開発にあたっての技術的背景

 LSIなどの半導体部品を製造するためのシリコンウエハの材料となるシリコン単結晶は、シリコン融液の入った溶融坩堝から結晶をゆっくりと引上げることによって製造されていますが、単結晶の大型化により坩堝容積が大きくなるのに伴い、結晶融液の対流が大きくなることで不純物が混入しやすくなり、単結晶の品質が低下するという問題があります。 一般に、この品質低下を防止するために、シリコン融液に磁界を印加し、融液の対流を抑制するシリコン単結晶引上げ方法(MCZ(Magnetic Field Applied Czochralski)法)が採用されています。

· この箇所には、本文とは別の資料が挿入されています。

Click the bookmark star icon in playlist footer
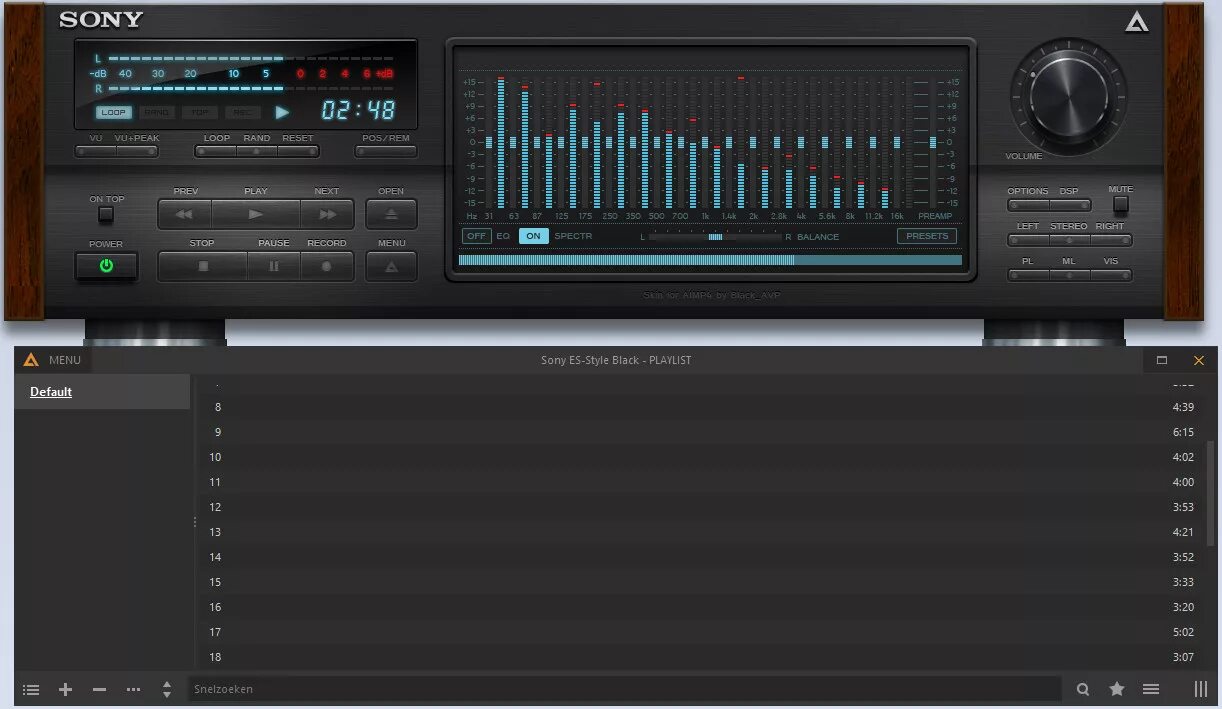 [1117, 689]
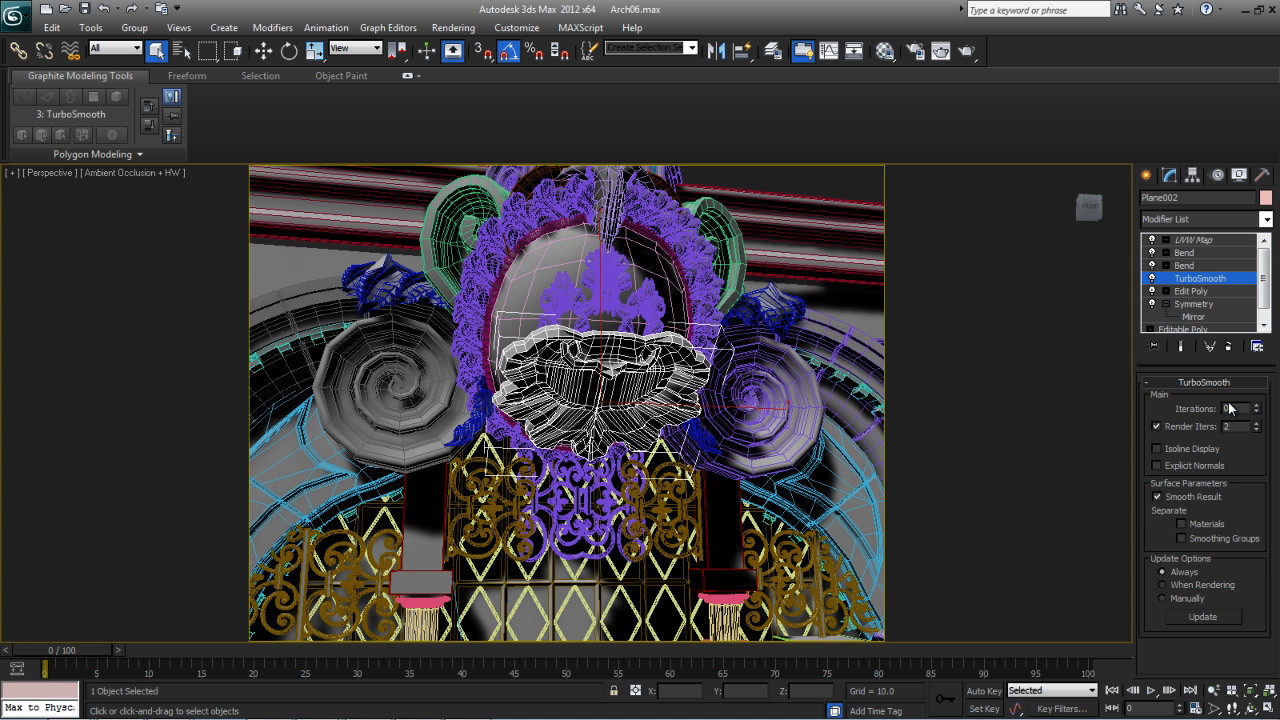1280x720 pixels.
Task: Click the Render Setup teapot icon
Action: tap(915, 51)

 現在、この磁界印加は、NbTiなどのいわゆる金属系材料を用いた超電導コイルによって行われていますが、このコイルの動作のための冷却システムには、高価で希少な4.2Kの液体ヘリウムが使用されています。
 一方、1986年に発見された高温超電導導体は年々特性が向上し、臨界温度が110Kと高温のAgシースBi2223線材を用いた、小規模なコイルが開発されてきています。
 この高温超電導導体を、上述のシリコン単結晶引上げ装置に使用することで、高温での動作が可能となり、液体ヘリウムを使わずに、極低温冷凍機のみによるコイル冷却でシステム稼動ができることから、省エネルギー効果の面でも、実用レベルの能力を備えた高温超電導マグネットの開発が期待されていました。